▶ **Exercise instructions**:
Answer these questions from the passage below on the Illinois and Indiana Senate races:
1. By what margin did Mark Kirk win office in 2010?
2. How was Tammy Duckworth injured?
3. What could Evan Bayh not recall when pressed?

▶ **Document passage**:
Illinois--Republican Senator Mark Kirk slipped into office in 2010 by less than two percentage points in a very blue state against an unappealing Democratic challenger.  He had a stroke during his term and was away for more than a year, returning to ill health and making some controversial comments that hurt his popularity further.  He was considered a dead man walking going into re-election and still is as he's losing in most polls.  Democratic challenger Tammy Duckworth is a Chicago-area Congresswoman who is also a paraplegic veteran injured in a helicopter crash during the Iraq War with a great candidate profile but a history of underperforming in her elections.  While I still think Illinois is too high of a mountain for the Republicans to climb in a Presidential year, I think Kirk may stand to benefit from the phenomenon I mentioned above of non-Trump Republicans being normalized, and Kirk has been taking every step imaginable to make himself look moderate in the last year.  I'm not at all ruling out the prospect of Kirk winning.  He should be losing by double digits given his inherent disadvantages, but I think his worst-case scenario is losing by about five points, and if Duckworth wins, she'll win no more than five of the state's 102 counties, her strength limited almost entirely to Chicago.  The fact that Duckworth still hasn't put this race away underscores how bleak the Democrats' fortunes are this year compared to expectations.  Dem gain +1

Indiana--While the Republicans turned around their bleak fortunes at holding their seat in Florida, the Democrats did the same by parachuting popular former Democratic Senator Evan Bayh into the race at the last minute and instantly changing the odds from a likely Republican hold (Senator Dan Coats is retiring for the second time) to a likely Democratic gain.  I was a little skeptical of the certitude with which prognosticators suggested Bayh would skate back into the Senate as Indiana has really hardened into a Republican stronghold these last few cycles and his challenger, Republican Congressman Todd Young, seemed like a promising emissary for his party.  Worst of all, Bayh cashed in as a lobbyist after leaving the Senate in 2010 and has gone Washington to the point that he couldn't recall the address of his Indiana residence when pressed.  Most polling still shows Bayh with a lead, but I still see him as very vulnerable.  This is one of four races I qualify as pure tossups and one of the hardest for me to predict at this time.  Gun to my head, I'll predict Young narrowly wins and holds the seat for Republicans.  GOP hold.

▶ **Dataset records**:

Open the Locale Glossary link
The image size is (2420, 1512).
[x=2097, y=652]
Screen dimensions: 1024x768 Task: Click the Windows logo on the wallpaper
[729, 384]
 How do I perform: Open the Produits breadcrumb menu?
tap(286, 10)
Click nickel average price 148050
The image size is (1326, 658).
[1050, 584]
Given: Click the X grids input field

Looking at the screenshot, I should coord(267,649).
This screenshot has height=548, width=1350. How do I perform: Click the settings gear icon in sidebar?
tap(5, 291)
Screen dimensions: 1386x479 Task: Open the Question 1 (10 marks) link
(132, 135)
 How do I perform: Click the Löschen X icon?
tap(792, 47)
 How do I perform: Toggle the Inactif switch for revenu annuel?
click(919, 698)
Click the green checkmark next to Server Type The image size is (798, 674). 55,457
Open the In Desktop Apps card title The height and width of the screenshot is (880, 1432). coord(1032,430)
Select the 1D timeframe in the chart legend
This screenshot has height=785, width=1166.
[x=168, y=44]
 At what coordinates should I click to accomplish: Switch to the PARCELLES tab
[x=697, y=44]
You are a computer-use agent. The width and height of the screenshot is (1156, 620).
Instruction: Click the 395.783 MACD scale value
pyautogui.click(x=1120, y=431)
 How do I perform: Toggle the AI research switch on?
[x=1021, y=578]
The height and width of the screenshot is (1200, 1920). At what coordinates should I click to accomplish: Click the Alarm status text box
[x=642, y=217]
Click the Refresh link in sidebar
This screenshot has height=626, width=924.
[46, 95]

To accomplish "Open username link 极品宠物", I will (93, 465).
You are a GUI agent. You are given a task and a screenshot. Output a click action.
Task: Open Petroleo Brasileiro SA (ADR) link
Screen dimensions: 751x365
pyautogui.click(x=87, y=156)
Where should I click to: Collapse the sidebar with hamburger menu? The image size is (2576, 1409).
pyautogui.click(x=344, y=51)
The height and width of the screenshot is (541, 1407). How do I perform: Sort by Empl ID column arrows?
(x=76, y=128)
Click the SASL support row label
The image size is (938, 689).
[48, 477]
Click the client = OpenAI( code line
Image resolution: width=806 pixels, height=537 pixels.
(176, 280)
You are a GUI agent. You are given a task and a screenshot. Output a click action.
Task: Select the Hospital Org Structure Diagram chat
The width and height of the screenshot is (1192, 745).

▶ **The reply**:
1. By less than two percentage points.
2. In a helicopter crash during the Iraq War.
3. The address of his Indiana residence.